Sí, así. Un helicóptero lo terminan de matar, como un insecto gigante que no
había terminado de picarlo bien. Interesante conjeturar qué desplazaron con su
inconsciente los guionistas en ese símbolo: un insecto volador gigante y grotesco, contra, a su vez, su aparentemente grotesco Robert Romano.
Pero lo que
ahora queremos destacar es: Romano, al quedarse sin sus brazos, sin sus manos,
se queda sin él.
Las manos son un
símbolo importante. No son una prótesis, no son una droga, nuestras manos somos
nosotros. Nuestras manos son el hacer de nuestro ser. Cuando más o menos hemos
meditado sobre nuestro ser, podemos llegar a discernir nuestras manos de
nuestro ser, no como algo separado, sino como la extensión activa del ser
interior, que, más que actuar, es.
Pero cuando
importantes conflictos no tratados anulan la reflexión de nuestro ser, nuestro
ser se ve, se traslada, sólo a las manos que actúan. Y allí, sólo en esas manos
“haciendo”, nos encontramos “siendo”.
Pero si entonces
nos quedamos sin nuestras manos, ya no somos. Morimos.
Ese es el drama
de la no-reflexión sobre el sentido de la vida, que traslada a la vocación
auténtica el único refugio. La vocación es la extensión del ser, pero no el
refugio del ser que no se ve.
La cirugía, para
Romano, no era un escapismo. No era una adicción como las drogas, el alcohol,
el juego o la sexualidad sin amor. Era su vocación auténtica. Pero sus
conflictos interiores le impidieron meditar sobre su propio ser, y al perder la
acción de su profesión, se perdió a sí mismo. Es más: se podría conjeturar que
lo que le hizo perder su acción –operar- lo afectó tanto que creció y creció
hasta convertirse en ese helicóptero que no sólo le corta un brazo sino que lo
aplasta, porque él ya estaba muerto cuando se quedó sin su quirófano.
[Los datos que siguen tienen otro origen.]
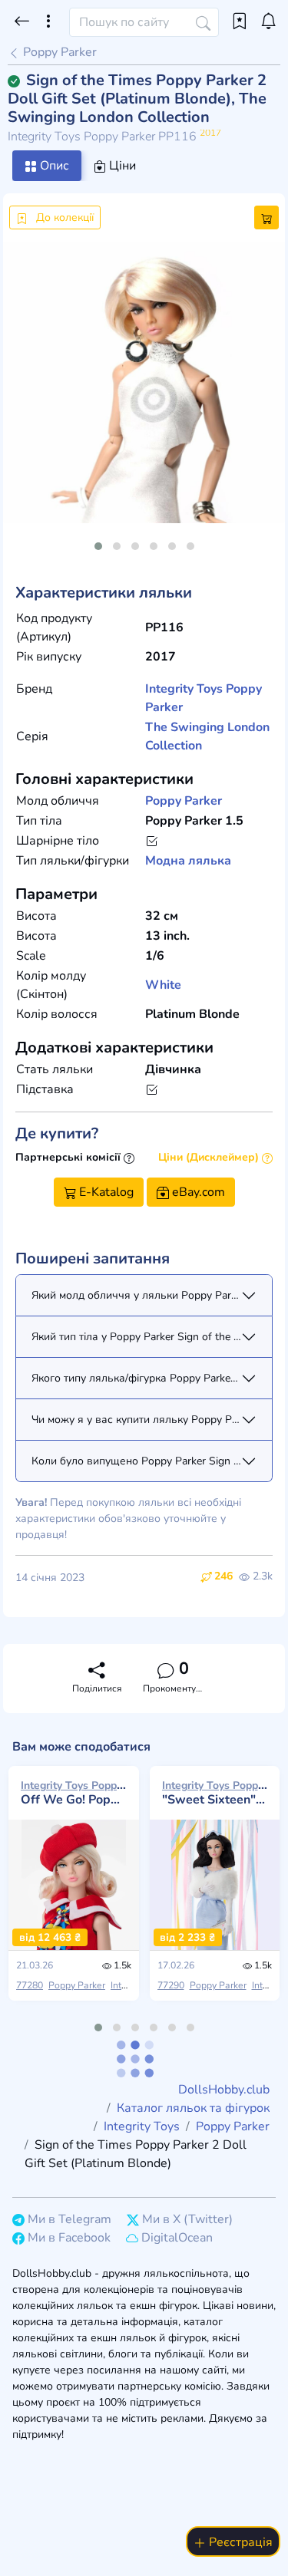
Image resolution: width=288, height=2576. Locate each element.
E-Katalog (105, 1192)
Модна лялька (188, 860)
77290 (170, 1985)
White (163, 985)
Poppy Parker (58, 52)
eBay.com (197, 1192)
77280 (29, 1985)
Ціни (121, 165)
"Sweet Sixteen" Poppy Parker (215, 1792)
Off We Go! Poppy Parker (74, 1792)
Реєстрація (239, 2542)
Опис (53, 165)
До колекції (63, 217)
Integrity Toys (184, 688)
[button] (98, 546)
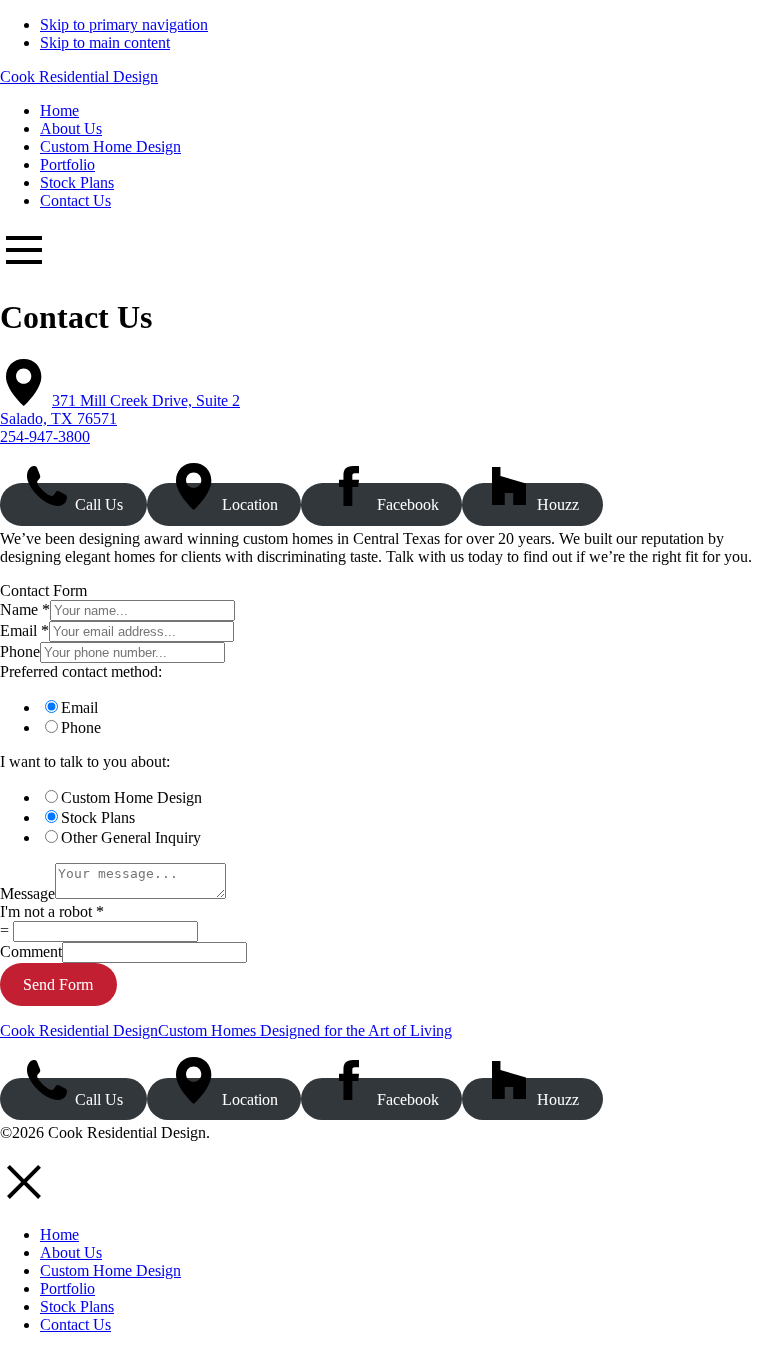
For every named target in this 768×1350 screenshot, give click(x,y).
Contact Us (75, 1324)
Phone (20, 651)
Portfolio (67, 1288)
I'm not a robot (52, 911)
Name (25, 609)
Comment (31, 951)
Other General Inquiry (131, 837)
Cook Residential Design (79, 76)
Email (24, 630)
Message (27, 893)
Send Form (58, 984)
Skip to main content (105, 42)
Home (59, 1234)
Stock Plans (98, 817)
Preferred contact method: (81, 671)
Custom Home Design (131, 797)
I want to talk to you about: (85, 761)
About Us (71, 1252)
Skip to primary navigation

Sólo una
terapia MUY bien llevada le hubiera hecho re-descubrir que él seguía siendo él,
intentando re-conducir su vocación por otros caminos alternativos que siempre
están, porque cuando el ser interior se ve, se manifiesta como sea, pero se
manifiesta.
A su velorio no
va nadie. La única que está es Lizzy. Sólo pasan dos médicos que toman algo de
la comida y se van.
Sí: era
invisible, porque él había sido siempre invisible, excepto para los dos ojos
que, a su modo, lo amaron y lo descubrieron.